Their response brought tears to Seadreamer’s eyes, but not relief.
Softly, painfully, the First asked Linden, “What has harmed him? His distress has grown beyond all bounds.”
Linden had no answer. Without violating him, she could see nothing in Seadreamer except the extremity of his struggle for courage.
She would have given anything to see such a struggle take place in Covenant.
For three days while the dromond ran steadily west of south at a slight angle to the wind, she stayed away from him. The Haruchai tended him in his cabin, and she did not go there. She told herself that she was allowing time for a spontaneous recovery. But she knew the truth: she was procrastinating because she feared and loathed what she would have to do if he did not heal himself. In her imagination, she saw him sitting in his chamber exactly as he sat within his mind, uttering the litany of his bereavement in that abandoned voice.

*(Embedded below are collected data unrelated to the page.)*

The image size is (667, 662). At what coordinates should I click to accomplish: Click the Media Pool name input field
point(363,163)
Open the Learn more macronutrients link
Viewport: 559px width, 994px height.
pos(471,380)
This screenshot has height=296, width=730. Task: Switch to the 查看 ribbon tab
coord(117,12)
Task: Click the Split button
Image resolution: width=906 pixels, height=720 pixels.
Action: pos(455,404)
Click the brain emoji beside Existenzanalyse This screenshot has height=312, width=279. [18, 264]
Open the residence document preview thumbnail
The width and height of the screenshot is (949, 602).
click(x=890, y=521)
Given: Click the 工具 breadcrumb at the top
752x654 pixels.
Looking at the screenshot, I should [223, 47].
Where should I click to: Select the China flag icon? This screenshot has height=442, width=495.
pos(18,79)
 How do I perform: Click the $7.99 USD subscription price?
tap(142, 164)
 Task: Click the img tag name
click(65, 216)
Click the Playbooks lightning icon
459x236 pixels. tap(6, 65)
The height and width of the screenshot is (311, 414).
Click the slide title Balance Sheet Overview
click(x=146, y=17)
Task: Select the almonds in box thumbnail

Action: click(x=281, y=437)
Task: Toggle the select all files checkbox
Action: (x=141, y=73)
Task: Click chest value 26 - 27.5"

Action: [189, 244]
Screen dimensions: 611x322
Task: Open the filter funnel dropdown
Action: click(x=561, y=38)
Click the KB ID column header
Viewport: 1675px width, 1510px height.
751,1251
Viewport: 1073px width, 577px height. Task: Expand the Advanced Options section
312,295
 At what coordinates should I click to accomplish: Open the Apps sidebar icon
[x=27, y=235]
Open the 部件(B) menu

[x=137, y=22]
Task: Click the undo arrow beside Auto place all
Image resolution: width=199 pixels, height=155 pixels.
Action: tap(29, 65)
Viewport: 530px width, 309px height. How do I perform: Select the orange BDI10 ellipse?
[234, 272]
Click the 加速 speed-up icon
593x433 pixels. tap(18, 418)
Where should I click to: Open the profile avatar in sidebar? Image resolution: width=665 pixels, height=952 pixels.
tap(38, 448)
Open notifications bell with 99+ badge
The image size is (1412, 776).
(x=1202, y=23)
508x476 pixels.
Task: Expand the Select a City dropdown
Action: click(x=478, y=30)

For those three days, Starfare’s Gem returned to its normal routine. The general thrust of the wind remained constant; but it varied enough to keep the Giants busy aloft. And the other members of the Search occupied themselves in their own ways. The First spent considerable time cleaning her battle gear and sharpening her broadsword, as if she could see combat mustering beyond the horizon. And on several occasions she and Pitchwife went below together to seek a little privacy.
Honninscrave seemed half feverish, unable to rest. When he was not actively commanding the dromond, he engaged in long deliberations with the Anchormaster and Galewrath, planning the ship’s course. However, Linden read him well enough to be sure that it was not the path of the quest which obsessed him, but rather Seadreamer’s plight.
She seldom saw Brinn; he did not leave his watch over Covenant. But Ceer and Hergrom busied themselves about the Giantship as they had formerly; and Cail shadowed her like a sentry. Whatever the Haruchai felt toward her did not show in their faces, in Cail’s ready attendance. Yet she sensed that she was watched over, not out of concern for her, but to prevent her from harming the people around her.